Reputation: 3583
There are thousands of rays and triangles. We need get all the intersection points. If we use the normal two level loops,we need O(mn) time complexity.Is there any way to low the time complexity fronm O(mn) to O(m* logn) or O(logm*n)?
Best Regards,
Upvotes: 3
Views: 504
Reputation: 29
Obviously, if you must iterate and compute intersection between a ray and each triangle then the complexity is O(mn). However, if you are interested in only those triangles that may potentially intersect with particular ray, you can try a variant of a space partitioning grid, for example a Hierarchical Quadtree Grid (http://graphics.stanford.edu/courses/cs468-06-fall/Slides/steve.pdf).
Upvotes: 0
Reputation: 26107
The classic solution to this problem is to build a KD tree based on the triangles, and query it for each ray. You can optimize the tree for the kind of queries you expect; if your rays are randomly distributed, the probability of a hit is proportional to the surface area in question.
Even if you aren't actually doing ray tracing, this problem is currently the main performance bottleneck for ray tracing, so you should probably check out the literature on it.
Upvotes: 2
Reputation: 5019
What you probably want to look at is some kind of space partitioning technique. This allows you to quickly rule out collections of triangles.
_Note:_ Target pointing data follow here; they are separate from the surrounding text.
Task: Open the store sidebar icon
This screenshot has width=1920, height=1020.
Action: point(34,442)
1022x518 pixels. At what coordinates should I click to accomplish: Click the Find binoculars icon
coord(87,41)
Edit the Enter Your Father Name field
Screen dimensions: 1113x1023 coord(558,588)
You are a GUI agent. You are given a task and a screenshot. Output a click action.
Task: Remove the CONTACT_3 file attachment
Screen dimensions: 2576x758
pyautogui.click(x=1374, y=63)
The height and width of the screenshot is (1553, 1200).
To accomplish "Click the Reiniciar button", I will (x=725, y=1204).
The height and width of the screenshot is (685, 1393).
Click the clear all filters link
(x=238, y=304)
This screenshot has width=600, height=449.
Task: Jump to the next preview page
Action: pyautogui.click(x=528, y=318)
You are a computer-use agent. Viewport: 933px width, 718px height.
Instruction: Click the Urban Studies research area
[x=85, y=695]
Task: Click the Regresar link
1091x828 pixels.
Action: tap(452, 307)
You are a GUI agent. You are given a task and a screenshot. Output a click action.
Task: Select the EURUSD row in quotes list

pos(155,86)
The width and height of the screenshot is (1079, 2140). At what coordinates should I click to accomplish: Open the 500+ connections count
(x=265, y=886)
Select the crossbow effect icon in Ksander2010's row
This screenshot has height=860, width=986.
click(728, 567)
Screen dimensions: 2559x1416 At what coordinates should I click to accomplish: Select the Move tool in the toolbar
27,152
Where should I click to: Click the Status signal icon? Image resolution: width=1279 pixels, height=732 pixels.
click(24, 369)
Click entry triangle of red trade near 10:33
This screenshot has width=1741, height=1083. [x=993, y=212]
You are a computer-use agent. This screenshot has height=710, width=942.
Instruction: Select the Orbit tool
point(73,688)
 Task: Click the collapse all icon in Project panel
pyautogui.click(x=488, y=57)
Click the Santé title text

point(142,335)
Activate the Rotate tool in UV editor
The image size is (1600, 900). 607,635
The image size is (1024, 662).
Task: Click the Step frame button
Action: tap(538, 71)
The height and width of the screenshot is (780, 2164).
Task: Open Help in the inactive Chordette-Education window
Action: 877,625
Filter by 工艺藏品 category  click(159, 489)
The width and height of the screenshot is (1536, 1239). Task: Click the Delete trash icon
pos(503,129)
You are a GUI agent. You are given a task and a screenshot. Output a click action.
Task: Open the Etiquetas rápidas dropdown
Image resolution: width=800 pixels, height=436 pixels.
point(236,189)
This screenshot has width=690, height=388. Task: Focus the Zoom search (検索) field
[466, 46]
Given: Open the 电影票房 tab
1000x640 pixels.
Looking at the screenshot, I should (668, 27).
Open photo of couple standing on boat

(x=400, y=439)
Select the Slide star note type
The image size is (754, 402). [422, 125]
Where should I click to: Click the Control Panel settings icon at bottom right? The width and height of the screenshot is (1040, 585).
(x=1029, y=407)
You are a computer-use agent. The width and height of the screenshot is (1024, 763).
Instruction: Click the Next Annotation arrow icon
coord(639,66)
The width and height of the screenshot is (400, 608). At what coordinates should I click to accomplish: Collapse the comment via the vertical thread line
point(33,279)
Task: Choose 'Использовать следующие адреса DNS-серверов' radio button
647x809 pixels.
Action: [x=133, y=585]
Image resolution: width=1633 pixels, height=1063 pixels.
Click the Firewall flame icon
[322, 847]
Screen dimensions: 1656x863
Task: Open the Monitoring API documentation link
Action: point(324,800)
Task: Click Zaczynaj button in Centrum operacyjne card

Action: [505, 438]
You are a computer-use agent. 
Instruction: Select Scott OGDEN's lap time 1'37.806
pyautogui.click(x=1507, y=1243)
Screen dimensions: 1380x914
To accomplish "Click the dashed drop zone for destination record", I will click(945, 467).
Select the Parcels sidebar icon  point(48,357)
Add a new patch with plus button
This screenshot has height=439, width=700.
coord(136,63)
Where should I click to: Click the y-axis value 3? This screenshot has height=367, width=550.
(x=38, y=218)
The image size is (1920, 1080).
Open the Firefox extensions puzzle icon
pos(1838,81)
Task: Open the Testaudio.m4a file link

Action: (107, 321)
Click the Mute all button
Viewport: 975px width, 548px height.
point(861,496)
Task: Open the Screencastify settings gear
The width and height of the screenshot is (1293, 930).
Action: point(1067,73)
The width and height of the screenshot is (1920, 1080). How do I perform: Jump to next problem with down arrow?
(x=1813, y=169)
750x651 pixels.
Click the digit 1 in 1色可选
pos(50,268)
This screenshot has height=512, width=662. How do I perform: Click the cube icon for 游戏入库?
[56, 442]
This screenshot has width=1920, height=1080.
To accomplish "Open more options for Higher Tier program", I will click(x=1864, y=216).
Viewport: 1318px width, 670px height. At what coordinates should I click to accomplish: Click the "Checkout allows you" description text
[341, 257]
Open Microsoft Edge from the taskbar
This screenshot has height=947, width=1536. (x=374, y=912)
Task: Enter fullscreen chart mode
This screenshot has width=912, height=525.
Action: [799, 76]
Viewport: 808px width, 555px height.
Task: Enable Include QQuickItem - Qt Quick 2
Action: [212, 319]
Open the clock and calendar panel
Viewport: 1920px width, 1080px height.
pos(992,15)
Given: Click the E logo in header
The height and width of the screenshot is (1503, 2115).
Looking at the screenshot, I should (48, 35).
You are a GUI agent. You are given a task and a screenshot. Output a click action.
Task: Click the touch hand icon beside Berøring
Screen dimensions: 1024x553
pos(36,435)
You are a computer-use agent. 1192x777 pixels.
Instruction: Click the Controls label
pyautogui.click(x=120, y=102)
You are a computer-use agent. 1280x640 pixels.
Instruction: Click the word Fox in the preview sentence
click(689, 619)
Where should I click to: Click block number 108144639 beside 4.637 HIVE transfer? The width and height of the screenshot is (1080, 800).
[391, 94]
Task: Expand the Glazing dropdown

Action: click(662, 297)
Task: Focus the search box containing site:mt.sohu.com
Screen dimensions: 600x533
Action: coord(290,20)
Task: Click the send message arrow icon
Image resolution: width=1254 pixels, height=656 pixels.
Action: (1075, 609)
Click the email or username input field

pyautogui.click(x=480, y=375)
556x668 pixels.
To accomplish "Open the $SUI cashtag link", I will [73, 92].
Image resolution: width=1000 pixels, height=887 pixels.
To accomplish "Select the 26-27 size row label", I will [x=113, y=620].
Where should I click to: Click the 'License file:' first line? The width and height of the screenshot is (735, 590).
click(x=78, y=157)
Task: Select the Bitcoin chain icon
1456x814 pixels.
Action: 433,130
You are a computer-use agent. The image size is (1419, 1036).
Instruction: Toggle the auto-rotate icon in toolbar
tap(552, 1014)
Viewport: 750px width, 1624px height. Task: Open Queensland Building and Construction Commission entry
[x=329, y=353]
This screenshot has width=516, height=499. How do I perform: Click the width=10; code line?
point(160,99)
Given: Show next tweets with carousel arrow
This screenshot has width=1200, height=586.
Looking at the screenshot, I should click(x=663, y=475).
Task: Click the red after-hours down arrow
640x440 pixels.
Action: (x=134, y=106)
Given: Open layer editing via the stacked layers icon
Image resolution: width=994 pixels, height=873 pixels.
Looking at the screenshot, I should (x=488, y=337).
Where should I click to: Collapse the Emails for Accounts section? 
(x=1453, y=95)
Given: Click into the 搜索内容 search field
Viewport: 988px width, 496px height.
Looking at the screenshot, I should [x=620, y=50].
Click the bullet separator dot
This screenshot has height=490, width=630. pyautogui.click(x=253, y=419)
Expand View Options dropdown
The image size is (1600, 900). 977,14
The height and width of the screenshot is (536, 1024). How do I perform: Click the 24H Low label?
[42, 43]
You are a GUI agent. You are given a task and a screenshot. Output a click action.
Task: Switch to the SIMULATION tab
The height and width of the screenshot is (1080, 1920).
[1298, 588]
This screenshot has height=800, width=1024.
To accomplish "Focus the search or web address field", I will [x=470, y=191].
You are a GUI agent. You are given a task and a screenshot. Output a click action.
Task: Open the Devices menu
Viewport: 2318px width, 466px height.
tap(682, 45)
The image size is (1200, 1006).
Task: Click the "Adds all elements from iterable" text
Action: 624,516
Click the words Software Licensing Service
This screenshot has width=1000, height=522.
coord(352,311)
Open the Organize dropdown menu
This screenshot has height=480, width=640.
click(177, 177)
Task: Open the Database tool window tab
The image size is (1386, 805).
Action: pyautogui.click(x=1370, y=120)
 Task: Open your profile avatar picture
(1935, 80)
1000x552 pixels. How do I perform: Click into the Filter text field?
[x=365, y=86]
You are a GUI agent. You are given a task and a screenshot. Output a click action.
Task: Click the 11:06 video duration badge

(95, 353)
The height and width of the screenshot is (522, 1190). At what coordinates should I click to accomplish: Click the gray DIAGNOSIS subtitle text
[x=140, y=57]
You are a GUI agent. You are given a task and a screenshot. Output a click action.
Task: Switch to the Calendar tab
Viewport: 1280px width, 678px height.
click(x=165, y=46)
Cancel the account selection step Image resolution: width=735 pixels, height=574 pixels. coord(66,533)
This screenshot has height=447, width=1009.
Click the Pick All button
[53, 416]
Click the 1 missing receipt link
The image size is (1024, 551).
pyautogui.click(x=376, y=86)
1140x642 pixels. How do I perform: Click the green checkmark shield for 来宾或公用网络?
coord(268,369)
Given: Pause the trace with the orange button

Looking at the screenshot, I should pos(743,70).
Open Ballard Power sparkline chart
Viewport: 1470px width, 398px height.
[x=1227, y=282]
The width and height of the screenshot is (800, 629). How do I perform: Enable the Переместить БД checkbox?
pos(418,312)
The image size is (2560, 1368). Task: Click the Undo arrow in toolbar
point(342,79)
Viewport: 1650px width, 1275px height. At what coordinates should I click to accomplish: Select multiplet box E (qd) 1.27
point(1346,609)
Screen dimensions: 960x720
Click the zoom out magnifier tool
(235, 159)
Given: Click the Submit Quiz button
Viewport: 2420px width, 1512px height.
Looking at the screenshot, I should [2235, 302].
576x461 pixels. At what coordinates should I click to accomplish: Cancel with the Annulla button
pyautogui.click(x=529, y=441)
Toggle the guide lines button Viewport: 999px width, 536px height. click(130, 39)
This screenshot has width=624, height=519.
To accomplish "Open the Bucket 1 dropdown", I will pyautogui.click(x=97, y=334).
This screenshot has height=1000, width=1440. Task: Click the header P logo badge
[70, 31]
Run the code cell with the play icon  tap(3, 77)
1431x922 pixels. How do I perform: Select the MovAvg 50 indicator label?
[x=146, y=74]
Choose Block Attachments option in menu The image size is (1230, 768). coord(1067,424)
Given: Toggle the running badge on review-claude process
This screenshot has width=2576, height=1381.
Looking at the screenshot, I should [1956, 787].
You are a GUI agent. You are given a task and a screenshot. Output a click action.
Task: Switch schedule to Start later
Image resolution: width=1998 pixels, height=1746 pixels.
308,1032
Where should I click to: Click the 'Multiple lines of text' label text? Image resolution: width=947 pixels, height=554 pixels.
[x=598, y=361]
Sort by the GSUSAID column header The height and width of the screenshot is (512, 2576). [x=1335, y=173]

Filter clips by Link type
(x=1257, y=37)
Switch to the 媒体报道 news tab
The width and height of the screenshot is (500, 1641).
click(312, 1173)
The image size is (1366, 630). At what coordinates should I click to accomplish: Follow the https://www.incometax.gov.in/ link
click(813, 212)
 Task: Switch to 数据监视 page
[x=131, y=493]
I'd probably consider some approach using spherical Bounding Volume Hierarchies. But other techniques you may also want to look into are BSP (Binary Space Partitioning) Trees/ KD Trees or using an Octree
Upvotes: 8
Reputation: 19682
You could group the triangles close to each other in cubes. Then for each ray: if it does not hit the cube, you are sure it does not hit one of the triangles inside the cube, so you can skip all the intersection calculations with those triangles for this specific ray.
Upvotes: 0
Reputation: 24823
No. The reason is simple: there may actually be O(m * n) intersection points. just creating a list of them is O(n * m).